Problem
From the line with "The height and width of the screenshot is (770, 1568)." through the line with "Jump to the last page of results", repeat the entries verbatim, both end lines included, and add nothing.

Given information
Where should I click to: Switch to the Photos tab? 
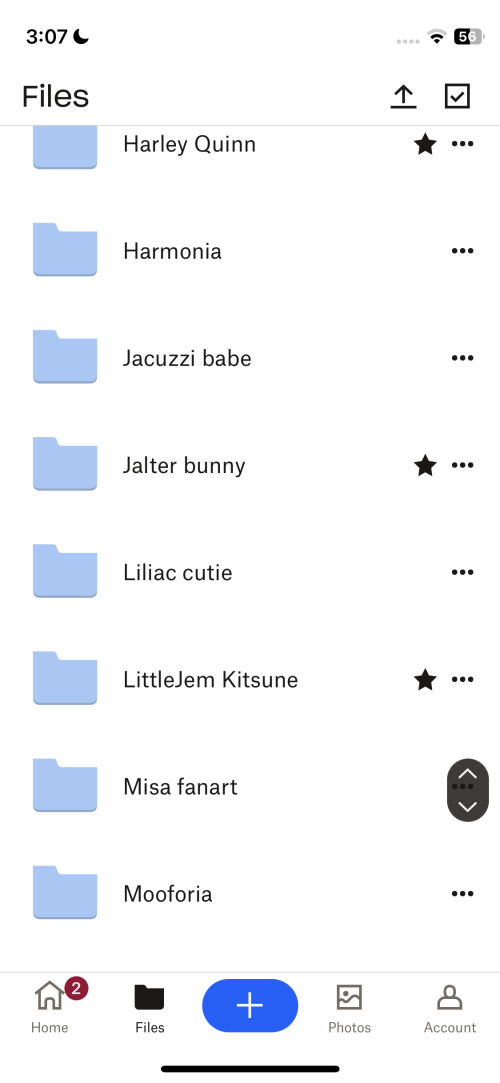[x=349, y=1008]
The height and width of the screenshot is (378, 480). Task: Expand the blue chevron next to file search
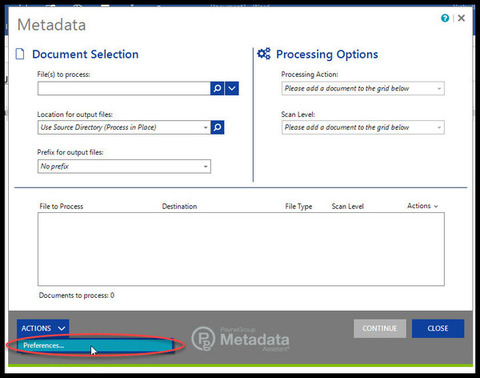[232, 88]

...

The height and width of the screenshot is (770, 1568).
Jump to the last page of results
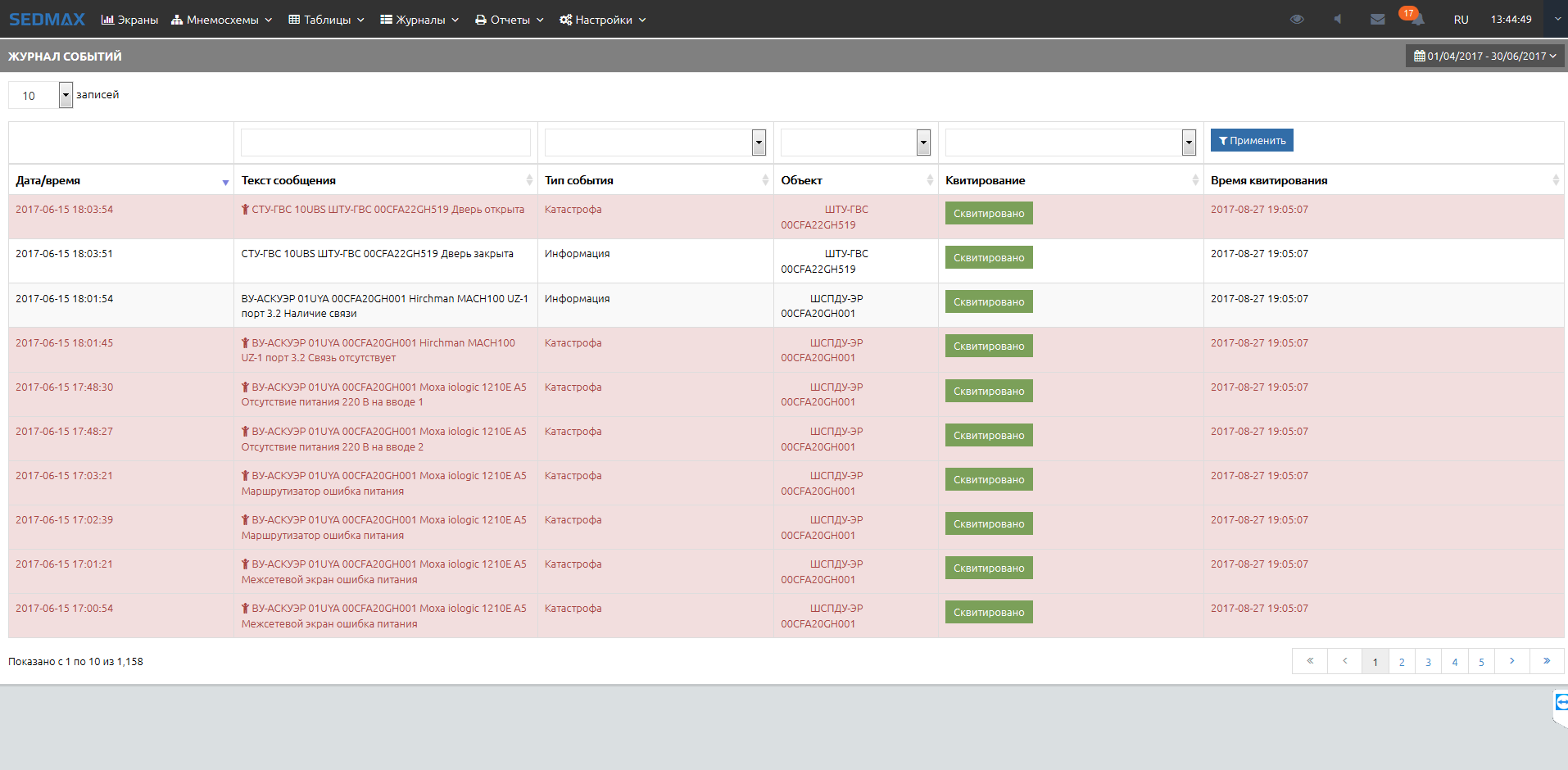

---

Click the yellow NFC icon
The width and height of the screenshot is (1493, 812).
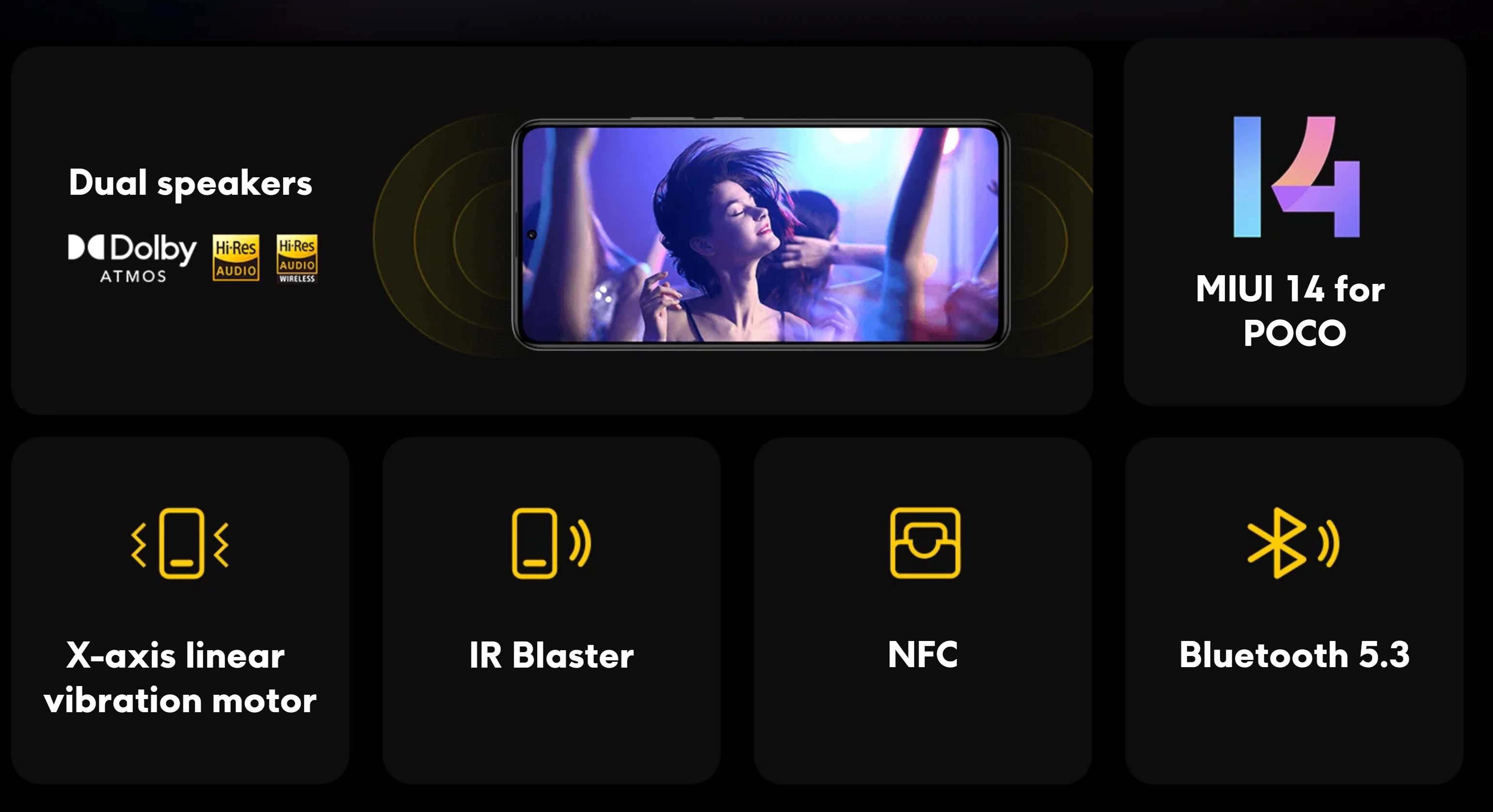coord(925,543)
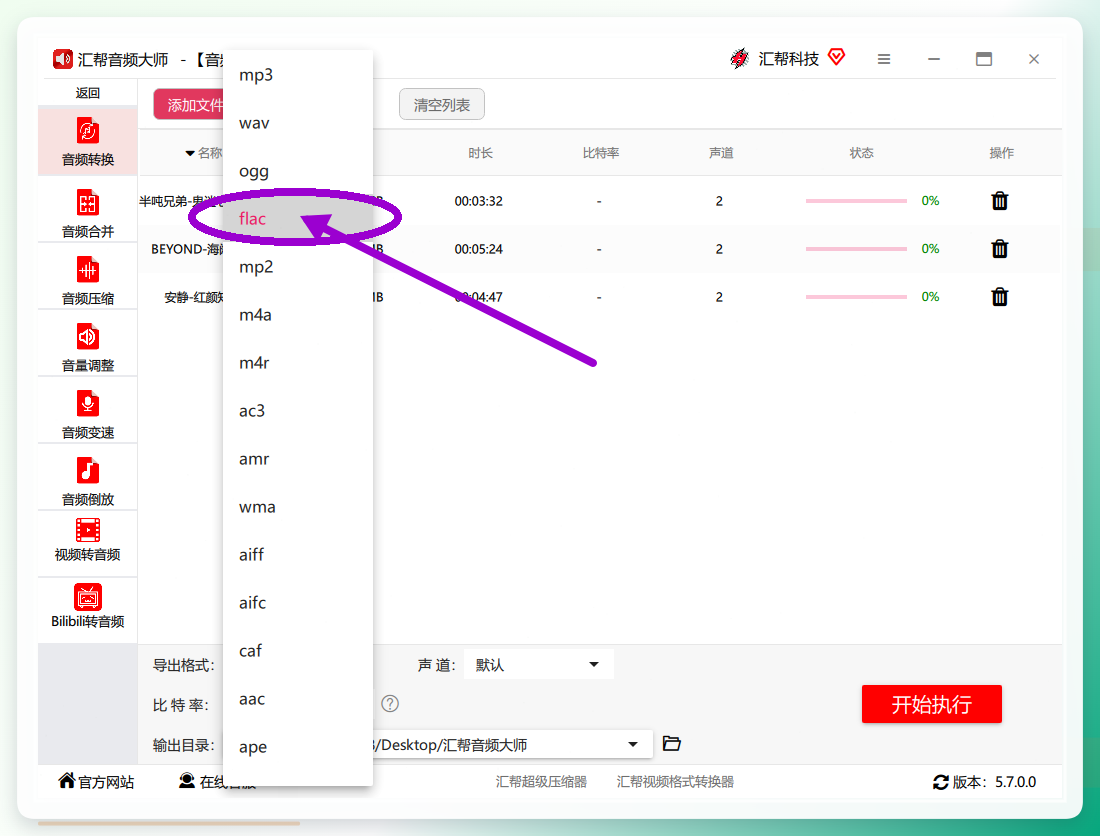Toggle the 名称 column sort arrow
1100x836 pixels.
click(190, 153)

Response to the exercise
The height and width of the screenshot is (770, 1568).
Jump to the last page of results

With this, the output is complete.